* [Problem set]:
**A)** In the vicar's piece on UK poverty, write out the passage between "It’s estimated that" and "more vulnerable members.", inclusive, swapping "foodbanks" for "food banks".
**B)** Write the next part of the vicar's piece on UK poverty, picking up after its final sentence.

::: Excerpted passage

The Vicar writes...
A recent United Nations report into poverty in the United Kingdom has suggested that a growing number of the poorest people in our society are condemned to a life that is increasingly “solitary, brutish, and short”.
The report was written by Professor Philip Alston following an official visit to Britain in 2018. Professor Alston is a much respected Australian law scholar and is the current UN Special Rapporteur on extreme poverty and human rights. His findings reveal what many of us have suspected for a number of years - that the gap between the rich and poor is widening in the UK.
Britain is the world’s fifth largest economy and has many pockets of immense wealth, especially in the south east of England. London is a leading global financial centre and, despite the banking crisis of a decade ago, the wealthiest ten percent of Britons have actually grown richer. The UN report reveals that while the few have become wealthier the poor have become markedly poorer.
It’s estimated that 14 million people, a fifth of the UK‘s population, now live in poverty. Four million of these are more than fifty percent below the poverty line and one and a half million people are destitute.
Over the last decade we have seen an unprecedented growth in the use of foodbanks, as working families struggle to make ends meet. There has been a significant growth in homelessness, especially since the reform of the benefits system. Local libraries are closing, leisure centres and sports fields are being sold off to private companies and developers. All these, and more, are symptomatic of a society that is failing its more vulnerable members.

::::::
::: Recorded data

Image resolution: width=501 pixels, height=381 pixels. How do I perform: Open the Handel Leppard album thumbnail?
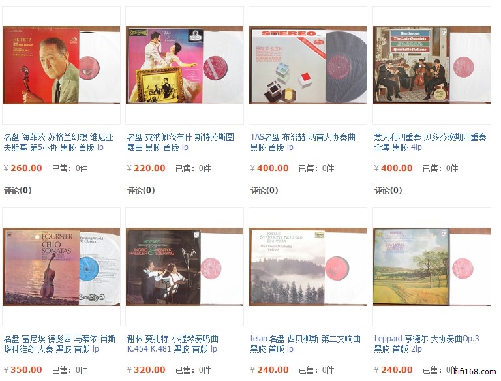tap(432, 267)
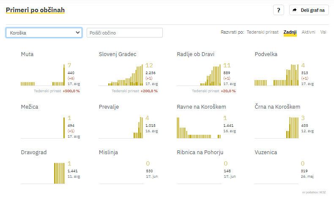Click the question mark help button
This screenshot has width=334, height=203.
278,10
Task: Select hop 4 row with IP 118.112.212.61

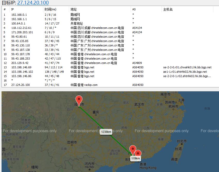Action: coord(21,28)
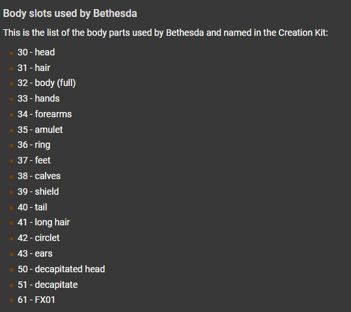Click the '32 - body (full)' entry

(47, 83)
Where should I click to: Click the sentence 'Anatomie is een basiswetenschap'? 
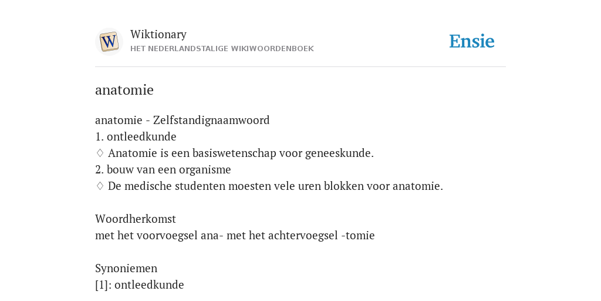[x=241, y=153]
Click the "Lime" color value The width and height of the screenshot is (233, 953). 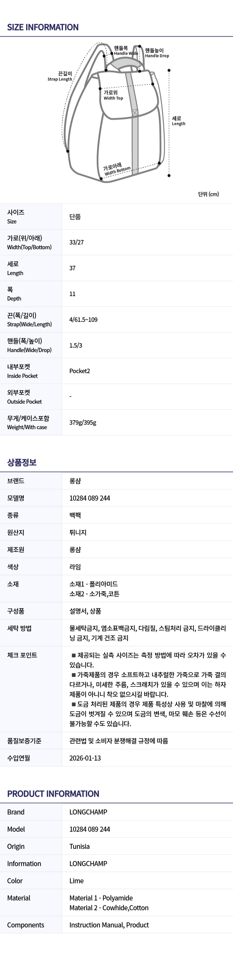(76, 881)
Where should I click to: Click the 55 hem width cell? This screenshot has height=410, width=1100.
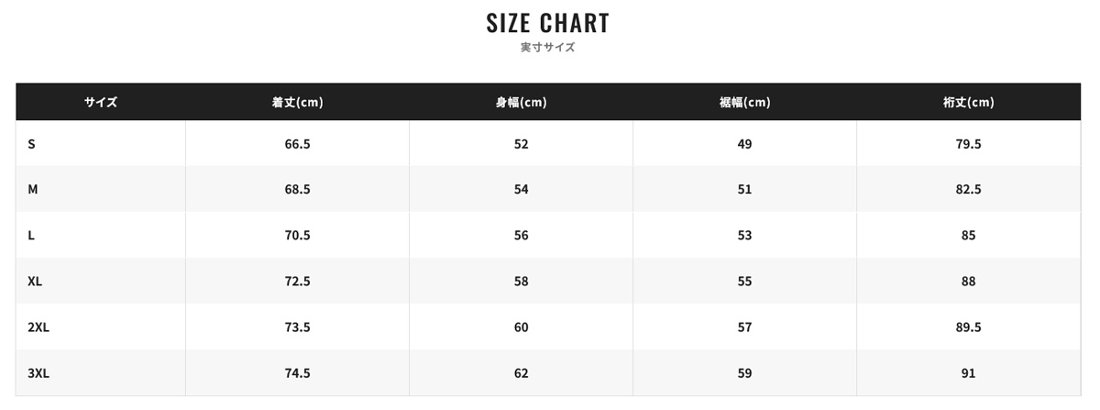pyautogui.click(x=744, y=281)
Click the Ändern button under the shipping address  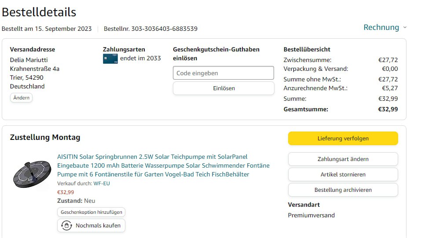point(21,98)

::::::

* [Answers to each task]:
**A)**
It’s estimated that 14 million people, a fifth of the UK‘s population, now live in poverty. Four million of these are more than fifty percent below the poverty line and one and a half million people are destitute.
Over the last decade we have seen an unprecedented growth in the use of food banks, as working families struggle to make ends meet. There has been a significant growth in homelessness, especially since the reform of the benefits system. Local libraries are closing, leisure centres and sports fields are being sold off to private companies and developers. All these, and more, are symptomatic of a society that is failing its more vulnerable members.

**B)**
The challenge of the poor is an age old one. Jesus once said to his followers, ‘the poor will always be with you’ [Matthew 26]. He said this in response to Judas’ criticism of a woman who had anointed him with costly perfume just before the events of Good Friday. Judas couldn’t see the loving thing that she had done and argued that the oil should have been sold and the money given to the needy instead. In his response Jesus didn’t mean us to be resigned to the existence of poverty. He was probably quoting from the Law of Moses, which declared, ‘there will always be poor people in the land, so I am commanding you to be generous to the poor and needy.’ [Deuteronomy 15]
One of the hardest hitting of Jesus’ parables is that of the rich man and Lazarus, which we find in Luke chapter 16. In the story the two central characters, the rich man and the poor man, are depicted as polar opposites and the epitome of wealth and abject poverty. Dives, as we traditionally call the rich man, literally had it all. He was clothed in purple and fine linen and feasted sumptuously every day. At his gate was a beggar called Lazarus who sat there in the hope that he would be given the ‘morsel’ that was thrown from Dives’ table. He was malnourished, full of sores, ritually unclean and living on the margins of his society.
The story ends with the death of the two men. Lazarus was taken to heaven and to the joy of Father Abraham’s bosom. Dives was sent to Hades, the place of torment. Roles were reversed in the kingdom we look to and, despite the rich man’s protests, Hades was to be his eternal damnation.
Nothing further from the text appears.